Unity is currently the only SpaceShipTwo vehicle in operation, but Virgin Galactic is in the process of building two more of the craft, each of which will operate numerous times, flying up to six tourists or scientific experiments on sub-orbital flights. Around 700 tickets as US $250,000 each have been pre-sold to customers, and Virgin Galactic has frozen sales of further tickets pending commercial flights commencing.
ESA Launches Advanced Air Pollution Monitoring Satellite
The European Space Agency (ESA) has launched the most advanced air-pollution-monitoring satellite ever built, with the mission of mapping the global distribution of dangerous air pollutants.
Sentinel-5P lifted-off from the Russian Plesetsk Cosmodrome on October 13th, 2017. It forms a part of the European Union’s Copernicus programme, the world’s largest Earth-observation mission, which now consists of six satellites in orbit. Sentinel-5P is the first to focus on measuring the chemistry of Earth’s atmosphere in unprecedented detail.
“Having Sentinel-5P in orbit will give us daily and global views at our atmosphere with a precision we never had before,” Josef Aschbacher, ESA’s director of Earth-observation programs, said in a statement.

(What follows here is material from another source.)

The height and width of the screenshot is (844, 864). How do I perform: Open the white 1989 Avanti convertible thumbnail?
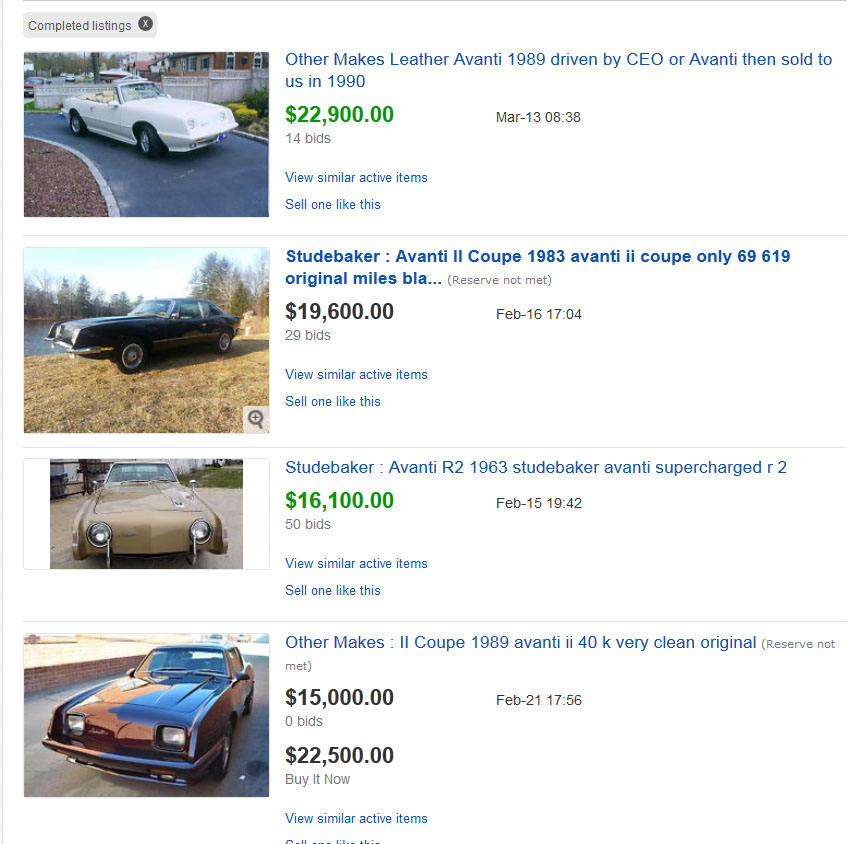pyautogui.click(x=146, y=134)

In particular, Sentinel-5P carries an instrument called Tropomi, the TROPOspheric Monitoring Instrument. This is a spectrometer designed to measure a wide range of pollutants in the atmosphere, including nitrogen dioxide and sulphur dioxide, which come from the burning of fossil fuels, as well as carbon monoxide, formaldehyde.
Thanks to Tropomi’s high-resolution monitoring capabilities, scientists will be able to understand in detail how air pollution spreads in the atmosphere, see what the most important sources of air pollution are and identify accumulation hotspots. Tropomi will be especially important for monitoring of methane, a greenhouse gas that is 28 times more potent in warming the planet than the more known carbon dioxide.
Emitted from agricultural source, such as cow manure, as well as from oil and gas exploration, methane is of great concern to the climate research community. While emissions of carbon dioxide have been flattening out over the past few years, emissions of methane keep rising sharply, according to recent studies.
Sentinel-5P will help scientists to comprehensively understand the composition of the atmosphere, including the extent and impact of pollution on weather, climate, and the environment.